By: Luke Jones, Published on February 15, 2018 03:04 PM, Last Update on February 15, 2018 12:05 PM
British Columbia is continuing to revamp its auto insurance market in the wake of EY’s August 2017 report that shows the Insurance Corporation of British Columbia (ICBC) is in financial trouble. The latest measure is a new dispute resolution system for auto insurance, specifically focusing on first-party accident benefits disputes.
Additionally, resolving claims from minor injuries will also fall under the new system. However, the B.C. Ministry of the Attorney General has not given details and says the program has yet to be worked out.
The ministry says motor vehicle injury claims will be handed to the civil resolution tribunal (CRT) from 2019. Currently, the CRT is only in charge of condo disputes and small claims disputes under $5,000.

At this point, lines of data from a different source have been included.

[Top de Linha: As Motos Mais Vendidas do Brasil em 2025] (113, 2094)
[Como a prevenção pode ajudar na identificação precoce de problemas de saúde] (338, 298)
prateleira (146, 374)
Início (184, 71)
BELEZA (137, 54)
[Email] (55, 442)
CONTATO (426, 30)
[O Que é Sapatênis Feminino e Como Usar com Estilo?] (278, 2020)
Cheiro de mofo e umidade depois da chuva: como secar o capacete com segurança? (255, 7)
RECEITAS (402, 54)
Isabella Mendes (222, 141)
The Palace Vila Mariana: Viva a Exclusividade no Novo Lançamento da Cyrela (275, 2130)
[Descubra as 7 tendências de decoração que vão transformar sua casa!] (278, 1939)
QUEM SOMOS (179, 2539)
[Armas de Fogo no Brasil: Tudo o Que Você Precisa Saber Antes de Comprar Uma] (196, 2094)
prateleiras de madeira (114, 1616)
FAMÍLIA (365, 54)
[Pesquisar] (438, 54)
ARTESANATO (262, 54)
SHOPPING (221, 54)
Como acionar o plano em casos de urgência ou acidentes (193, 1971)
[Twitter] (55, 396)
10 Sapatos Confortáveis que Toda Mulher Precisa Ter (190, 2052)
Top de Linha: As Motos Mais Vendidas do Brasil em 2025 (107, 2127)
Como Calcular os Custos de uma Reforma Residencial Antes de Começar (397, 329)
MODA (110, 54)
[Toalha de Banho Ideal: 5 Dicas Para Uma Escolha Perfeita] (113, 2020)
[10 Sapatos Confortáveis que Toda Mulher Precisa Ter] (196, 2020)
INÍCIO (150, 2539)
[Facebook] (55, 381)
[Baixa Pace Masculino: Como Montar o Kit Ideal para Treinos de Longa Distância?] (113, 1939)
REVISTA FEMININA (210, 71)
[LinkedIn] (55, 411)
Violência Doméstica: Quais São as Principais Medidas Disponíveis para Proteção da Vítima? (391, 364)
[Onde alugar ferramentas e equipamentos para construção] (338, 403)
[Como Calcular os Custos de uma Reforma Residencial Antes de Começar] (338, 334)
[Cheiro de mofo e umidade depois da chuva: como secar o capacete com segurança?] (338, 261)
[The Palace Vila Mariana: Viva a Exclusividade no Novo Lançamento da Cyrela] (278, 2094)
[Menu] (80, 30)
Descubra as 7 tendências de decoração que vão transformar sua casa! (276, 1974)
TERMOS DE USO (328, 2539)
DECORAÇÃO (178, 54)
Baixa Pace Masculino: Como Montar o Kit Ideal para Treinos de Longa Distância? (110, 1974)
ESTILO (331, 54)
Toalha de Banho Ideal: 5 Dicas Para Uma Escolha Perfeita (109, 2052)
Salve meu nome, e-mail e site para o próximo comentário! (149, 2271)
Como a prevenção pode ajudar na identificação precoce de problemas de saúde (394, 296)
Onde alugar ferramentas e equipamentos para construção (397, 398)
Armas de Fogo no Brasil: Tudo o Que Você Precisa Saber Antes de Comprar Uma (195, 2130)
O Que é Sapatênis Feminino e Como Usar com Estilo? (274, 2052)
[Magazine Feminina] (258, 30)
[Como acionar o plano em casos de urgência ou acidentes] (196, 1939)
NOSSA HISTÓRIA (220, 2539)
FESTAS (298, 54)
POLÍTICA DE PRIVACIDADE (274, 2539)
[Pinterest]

“While there is still consultation required in order to work out the specifics related to the role of the CRT, the expectation is that it would focus on accident benefits and minor injury claim resolution, including disputes around the classification of an injury,” a spokesperson for Attorney General David Eby told Canadian Underwriter Friday.
The summer 2017 report showed ICBC was in financial danger and would need to raise auto insurance rates by 30% just to break even. Since the report, there has been a lot of blaming, but little action. The B.C. government blamed the previous Liberal government for taking billions of dollars from the insurer when there was a surplus.
Attorney General, David Eby, has said premiums will not increase by 30%, but until this week offered no course to rehabilitate the ICBC. The recent confirmation the company lost $935 million over nine months of its fiscal year, which will increase to $1.3 billion next quarter has pressed the urgency of the situation.